If you watch enough old movies, you’ll be impressed by the versatility of supposedly one-trick stars like Edward G. Robinson, who embodied the definitive screen mobster so often that most people only recall his growl, when, in fact, he turns up in all sorts of films that stretched his endlessly elastic talent. In Double Indemnity, as a wily insurance investigator, Robinson brings a comic touch to the role, indeed to the rest of the otherwise dark movie. Despite his much-mimicked style, squat shape, and squashed-in mug, Robinson could play almost anything, from a kindly Norwegian father (Our Vines Have Tender Grapes) to a timid henpecked husband (Scarlet Street).

Famous old films I thought I’d seen I find I never actually watched all the way through, like The Bad and the Beautiful. What I’d seen over the years were clips but never the entire movie. Or I’ll watch an old movie and, halfway through, realize I’ve seen it—or have I? (old moviegoer’s Alzheimer’s). I’ve stopped worrying about it and just let myself enjoy the film again, if it is indeed again (Memento or Inception, anyone?).

Maybe the best thing about old movies is how efficient and compact they are—many run 90 minutes and some clock in at 80 minutes. Few two-and-a-half hour slogs. They were plot driven, like the best low-budget noir films, which didn’t need to be arty to be great. No flashy directorial shenanigans, no digitalized special effects, no needless sub-sub-sub-plots, no extraneous characters, meandering themes, rambling dialogue, or intrusive musical scores.

Everything carries the story forward. In even ordinary old films, every scene, every line, counts. They were tightly crafted stories—succinct, efficient, well-constructed tales, with no tricky tropes (is this thing a fantasy? A flashback? A dream?).

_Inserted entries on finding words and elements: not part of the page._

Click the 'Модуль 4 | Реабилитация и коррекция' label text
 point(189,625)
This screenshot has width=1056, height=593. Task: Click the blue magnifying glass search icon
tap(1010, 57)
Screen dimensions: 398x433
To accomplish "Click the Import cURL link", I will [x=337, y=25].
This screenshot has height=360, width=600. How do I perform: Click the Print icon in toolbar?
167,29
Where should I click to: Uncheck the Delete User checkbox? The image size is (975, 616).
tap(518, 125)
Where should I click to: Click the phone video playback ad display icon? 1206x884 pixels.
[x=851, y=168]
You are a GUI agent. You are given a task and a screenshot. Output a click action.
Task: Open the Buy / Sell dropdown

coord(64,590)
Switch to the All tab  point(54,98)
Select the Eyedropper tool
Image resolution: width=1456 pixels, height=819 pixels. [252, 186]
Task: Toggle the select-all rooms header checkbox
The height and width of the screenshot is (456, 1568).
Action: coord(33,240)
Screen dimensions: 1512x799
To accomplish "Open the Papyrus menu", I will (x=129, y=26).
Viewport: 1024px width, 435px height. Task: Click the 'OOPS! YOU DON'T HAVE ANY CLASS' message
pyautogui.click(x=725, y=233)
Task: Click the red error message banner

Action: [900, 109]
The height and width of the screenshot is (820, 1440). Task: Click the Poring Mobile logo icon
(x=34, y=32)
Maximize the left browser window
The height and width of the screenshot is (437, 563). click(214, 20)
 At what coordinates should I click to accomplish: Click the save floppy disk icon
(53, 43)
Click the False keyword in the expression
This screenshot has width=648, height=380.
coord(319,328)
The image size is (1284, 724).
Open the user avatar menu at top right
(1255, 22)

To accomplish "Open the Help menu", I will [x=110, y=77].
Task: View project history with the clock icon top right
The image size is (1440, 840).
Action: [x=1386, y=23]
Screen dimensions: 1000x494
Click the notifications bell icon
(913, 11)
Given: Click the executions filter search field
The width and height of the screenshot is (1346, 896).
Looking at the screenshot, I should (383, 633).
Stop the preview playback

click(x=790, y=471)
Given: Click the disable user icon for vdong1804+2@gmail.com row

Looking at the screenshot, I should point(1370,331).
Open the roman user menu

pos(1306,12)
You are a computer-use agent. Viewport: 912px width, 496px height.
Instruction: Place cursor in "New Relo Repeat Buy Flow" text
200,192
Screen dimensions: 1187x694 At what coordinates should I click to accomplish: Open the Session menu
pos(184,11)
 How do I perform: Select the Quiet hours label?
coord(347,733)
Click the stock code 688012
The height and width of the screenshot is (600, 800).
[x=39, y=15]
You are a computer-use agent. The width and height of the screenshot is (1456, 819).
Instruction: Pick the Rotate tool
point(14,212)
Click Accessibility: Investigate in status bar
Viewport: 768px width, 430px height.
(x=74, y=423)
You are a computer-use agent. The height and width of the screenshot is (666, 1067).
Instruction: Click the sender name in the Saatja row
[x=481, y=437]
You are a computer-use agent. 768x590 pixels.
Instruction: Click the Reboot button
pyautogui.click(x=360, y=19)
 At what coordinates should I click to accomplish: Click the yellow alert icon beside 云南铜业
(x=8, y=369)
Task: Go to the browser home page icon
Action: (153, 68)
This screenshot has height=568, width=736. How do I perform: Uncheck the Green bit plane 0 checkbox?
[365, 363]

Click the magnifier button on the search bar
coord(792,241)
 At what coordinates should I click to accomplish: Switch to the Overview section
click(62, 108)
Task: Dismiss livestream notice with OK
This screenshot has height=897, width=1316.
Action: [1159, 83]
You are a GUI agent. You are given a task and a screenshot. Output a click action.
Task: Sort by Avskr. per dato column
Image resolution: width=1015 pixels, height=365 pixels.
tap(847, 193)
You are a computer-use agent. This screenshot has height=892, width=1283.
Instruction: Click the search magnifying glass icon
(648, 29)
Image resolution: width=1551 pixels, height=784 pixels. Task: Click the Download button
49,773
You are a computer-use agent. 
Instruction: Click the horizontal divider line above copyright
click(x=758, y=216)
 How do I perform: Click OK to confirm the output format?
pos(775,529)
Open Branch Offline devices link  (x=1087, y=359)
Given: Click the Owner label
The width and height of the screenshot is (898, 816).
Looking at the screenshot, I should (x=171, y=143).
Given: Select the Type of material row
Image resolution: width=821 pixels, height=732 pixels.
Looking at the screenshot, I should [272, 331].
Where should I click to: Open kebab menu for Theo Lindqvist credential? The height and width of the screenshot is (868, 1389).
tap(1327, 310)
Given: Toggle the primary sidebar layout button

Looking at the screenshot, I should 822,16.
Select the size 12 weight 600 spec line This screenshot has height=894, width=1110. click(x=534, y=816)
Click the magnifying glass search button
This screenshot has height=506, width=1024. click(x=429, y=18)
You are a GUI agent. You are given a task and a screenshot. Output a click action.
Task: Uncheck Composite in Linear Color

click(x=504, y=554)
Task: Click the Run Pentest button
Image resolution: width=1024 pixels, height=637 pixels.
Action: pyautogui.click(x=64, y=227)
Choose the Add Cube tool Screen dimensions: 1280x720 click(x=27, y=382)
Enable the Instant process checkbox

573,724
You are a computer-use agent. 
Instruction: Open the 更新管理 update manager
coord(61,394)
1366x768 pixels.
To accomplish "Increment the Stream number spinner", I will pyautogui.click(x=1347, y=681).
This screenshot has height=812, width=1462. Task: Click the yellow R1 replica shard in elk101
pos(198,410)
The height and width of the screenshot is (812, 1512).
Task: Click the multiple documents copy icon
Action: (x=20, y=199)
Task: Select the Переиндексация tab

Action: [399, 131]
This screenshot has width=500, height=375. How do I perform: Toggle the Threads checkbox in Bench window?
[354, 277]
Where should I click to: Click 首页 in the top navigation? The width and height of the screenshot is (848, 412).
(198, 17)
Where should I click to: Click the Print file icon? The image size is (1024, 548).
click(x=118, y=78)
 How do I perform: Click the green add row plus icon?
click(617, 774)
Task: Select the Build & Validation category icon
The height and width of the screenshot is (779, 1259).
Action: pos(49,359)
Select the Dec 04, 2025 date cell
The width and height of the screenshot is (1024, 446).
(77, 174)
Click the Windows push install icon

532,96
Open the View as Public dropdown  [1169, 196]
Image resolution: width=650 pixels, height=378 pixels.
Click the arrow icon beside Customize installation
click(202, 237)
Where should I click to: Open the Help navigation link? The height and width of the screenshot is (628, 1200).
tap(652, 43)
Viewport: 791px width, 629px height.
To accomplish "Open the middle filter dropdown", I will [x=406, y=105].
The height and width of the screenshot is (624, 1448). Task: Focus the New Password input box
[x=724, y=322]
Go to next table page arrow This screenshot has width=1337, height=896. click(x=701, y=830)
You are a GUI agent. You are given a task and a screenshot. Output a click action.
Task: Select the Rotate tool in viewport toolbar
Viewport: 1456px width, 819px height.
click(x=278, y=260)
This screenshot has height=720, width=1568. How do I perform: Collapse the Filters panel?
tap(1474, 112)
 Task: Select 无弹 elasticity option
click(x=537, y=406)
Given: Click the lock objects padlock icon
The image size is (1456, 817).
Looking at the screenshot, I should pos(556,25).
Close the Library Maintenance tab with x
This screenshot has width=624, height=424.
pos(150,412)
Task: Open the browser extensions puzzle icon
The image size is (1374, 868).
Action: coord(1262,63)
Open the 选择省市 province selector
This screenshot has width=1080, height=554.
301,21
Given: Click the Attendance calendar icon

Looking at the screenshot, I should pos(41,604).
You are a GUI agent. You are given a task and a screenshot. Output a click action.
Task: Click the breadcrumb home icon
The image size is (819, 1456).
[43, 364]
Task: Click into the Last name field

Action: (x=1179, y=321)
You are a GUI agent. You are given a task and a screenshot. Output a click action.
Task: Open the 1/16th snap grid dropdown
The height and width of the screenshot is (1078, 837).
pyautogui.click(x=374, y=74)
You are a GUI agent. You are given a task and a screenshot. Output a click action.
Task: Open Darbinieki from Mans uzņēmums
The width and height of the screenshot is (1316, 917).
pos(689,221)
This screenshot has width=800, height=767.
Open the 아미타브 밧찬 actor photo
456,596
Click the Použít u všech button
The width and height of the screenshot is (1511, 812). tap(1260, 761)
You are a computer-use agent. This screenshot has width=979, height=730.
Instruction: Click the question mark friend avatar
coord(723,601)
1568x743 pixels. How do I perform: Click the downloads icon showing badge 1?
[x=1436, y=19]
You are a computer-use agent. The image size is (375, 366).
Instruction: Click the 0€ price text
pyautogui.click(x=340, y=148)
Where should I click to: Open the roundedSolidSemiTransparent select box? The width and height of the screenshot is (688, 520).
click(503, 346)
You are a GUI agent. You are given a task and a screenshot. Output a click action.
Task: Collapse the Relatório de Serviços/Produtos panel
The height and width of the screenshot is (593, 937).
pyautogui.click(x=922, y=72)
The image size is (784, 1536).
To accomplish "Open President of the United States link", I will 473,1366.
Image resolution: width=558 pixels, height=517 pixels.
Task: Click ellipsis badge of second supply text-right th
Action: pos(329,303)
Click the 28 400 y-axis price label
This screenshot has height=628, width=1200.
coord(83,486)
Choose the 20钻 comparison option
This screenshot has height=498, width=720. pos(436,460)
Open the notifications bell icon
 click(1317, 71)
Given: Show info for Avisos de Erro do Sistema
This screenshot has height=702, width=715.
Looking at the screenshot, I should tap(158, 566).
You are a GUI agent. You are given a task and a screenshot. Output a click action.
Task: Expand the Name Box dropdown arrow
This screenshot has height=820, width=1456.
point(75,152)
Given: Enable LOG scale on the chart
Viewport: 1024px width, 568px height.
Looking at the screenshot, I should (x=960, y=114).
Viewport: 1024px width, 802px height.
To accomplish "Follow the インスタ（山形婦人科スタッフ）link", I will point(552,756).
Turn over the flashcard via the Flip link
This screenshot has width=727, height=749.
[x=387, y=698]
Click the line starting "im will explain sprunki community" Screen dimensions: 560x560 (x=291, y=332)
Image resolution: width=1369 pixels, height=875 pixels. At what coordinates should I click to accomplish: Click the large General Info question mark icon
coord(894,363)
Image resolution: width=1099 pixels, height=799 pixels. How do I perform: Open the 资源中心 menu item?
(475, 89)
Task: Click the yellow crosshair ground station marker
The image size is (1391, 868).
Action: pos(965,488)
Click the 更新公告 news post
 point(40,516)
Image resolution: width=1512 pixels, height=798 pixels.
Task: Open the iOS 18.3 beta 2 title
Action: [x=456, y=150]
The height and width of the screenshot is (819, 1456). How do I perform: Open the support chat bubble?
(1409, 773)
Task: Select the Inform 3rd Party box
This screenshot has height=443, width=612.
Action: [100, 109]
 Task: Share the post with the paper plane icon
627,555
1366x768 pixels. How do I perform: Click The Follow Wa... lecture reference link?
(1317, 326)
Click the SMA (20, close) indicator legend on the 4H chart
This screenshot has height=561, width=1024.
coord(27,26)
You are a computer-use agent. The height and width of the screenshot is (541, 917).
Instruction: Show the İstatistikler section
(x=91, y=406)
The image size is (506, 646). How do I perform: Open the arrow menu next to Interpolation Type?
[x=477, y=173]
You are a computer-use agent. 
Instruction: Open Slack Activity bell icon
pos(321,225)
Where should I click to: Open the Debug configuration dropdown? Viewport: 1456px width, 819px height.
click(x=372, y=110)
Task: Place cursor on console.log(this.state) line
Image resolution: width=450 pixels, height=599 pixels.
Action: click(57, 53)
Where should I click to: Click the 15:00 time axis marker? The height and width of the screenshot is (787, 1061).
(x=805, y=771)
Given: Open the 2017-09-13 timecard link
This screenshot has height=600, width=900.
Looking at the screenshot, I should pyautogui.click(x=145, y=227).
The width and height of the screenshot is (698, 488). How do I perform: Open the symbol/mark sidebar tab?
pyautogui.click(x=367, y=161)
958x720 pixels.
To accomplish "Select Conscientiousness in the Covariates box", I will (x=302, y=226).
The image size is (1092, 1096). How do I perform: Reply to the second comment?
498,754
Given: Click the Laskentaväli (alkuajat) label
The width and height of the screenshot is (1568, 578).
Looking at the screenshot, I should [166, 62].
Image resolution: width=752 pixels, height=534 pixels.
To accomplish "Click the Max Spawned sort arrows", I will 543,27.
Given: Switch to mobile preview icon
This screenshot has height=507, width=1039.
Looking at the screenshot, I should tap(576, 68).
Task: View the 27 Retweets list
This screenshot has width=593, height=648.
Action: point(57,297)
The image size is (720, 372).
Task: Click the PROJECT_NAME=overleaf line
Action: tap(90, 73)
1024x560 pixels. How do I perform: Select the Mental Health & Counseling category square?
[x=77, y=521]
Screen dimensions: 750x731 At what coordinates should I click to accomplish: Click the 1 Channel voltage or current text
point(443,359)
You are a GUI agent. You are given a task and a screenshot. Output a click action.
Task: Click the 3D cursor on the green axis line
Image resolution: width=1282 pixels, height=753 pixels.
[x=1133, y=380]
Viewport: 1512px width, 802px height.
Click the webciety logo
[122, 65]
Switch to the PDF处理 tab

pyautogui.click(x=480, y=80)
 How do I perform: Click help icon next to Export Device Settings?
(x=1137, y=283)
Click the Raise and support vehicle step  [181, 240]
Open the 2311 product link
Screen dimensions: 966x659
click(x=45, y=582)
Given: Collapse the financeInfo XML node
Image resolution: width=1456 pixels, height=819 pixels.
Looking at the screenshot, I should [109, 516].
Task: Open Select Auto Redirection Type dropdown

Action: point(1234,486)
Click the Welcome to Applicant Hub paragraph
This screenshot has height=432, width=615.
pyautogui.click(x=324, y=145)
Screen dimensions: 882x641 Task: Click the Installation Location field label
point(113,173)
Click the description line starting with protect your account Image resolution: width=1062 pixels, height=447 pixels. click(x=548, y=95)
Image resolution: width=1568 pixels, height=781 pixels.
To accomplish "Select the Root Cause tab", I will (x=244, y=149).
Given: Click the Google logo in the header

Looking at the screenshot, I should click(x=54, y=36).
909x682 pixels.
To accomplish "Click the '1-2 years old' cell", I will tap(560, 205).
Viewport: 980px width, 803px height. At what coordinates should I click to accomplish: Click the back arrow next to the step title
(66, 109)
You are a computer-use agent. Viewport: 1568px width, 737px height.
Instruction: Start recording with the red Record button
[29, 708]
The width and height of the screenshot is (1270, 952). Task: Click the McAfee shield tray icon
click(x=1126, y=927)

One great time-saving device is old movie credits, which take a minute, not 10 minutes, like today’s interminable crawls, where everybody on the payroll gets mentioned, from the star’s driver to the location caterer.

THERE IS, however, a frequent drawback to shorter films. Plots tend to be simplistic and melodramatic, studded with clichés and easy stereotypes to make a point quickly, with few nuanced characters. Very often you can guess the outcome early—even if the movie was original in its day, because so many films since have similar plots, themes, or characters. A kid coughs and you know he’s a goner. A woman faints and you know she’s pregnant. A sweet young boy goes off to war and you know he won’t be back. A neighbor is so nice that you know he’s a scoundrel—or as Edward G. Robinson snarls in A Slight Case of Murder, a real crumb-bum.

The kick in old movies starts with the opening logos, many long gone, like RKO’s jagged radio signals flashing from a transmitter accompanied by staccato beeps; Republic Pictures’ eagle perched on a mountain peak; Columbia’s lady in a toga holding a torch aloft with an American flag draped about her; MGM’s reassuring lion’s roar, less regal and shaggy now, framed with its proud art for art’s sake motto, “Ars Gratia Artis.”

As the “players’” names appear, suddenly you’re no longer in your living room watching an old film on an HD wall screen. You’re 15 again, sitting in a busted lopsided seat in your old neighborhood movie house, Jujubes in hand, waiting to be transported back to a lush world where Lana Turner, John Garfield, and Ann Sheridan reside in a gilded black-and-white past.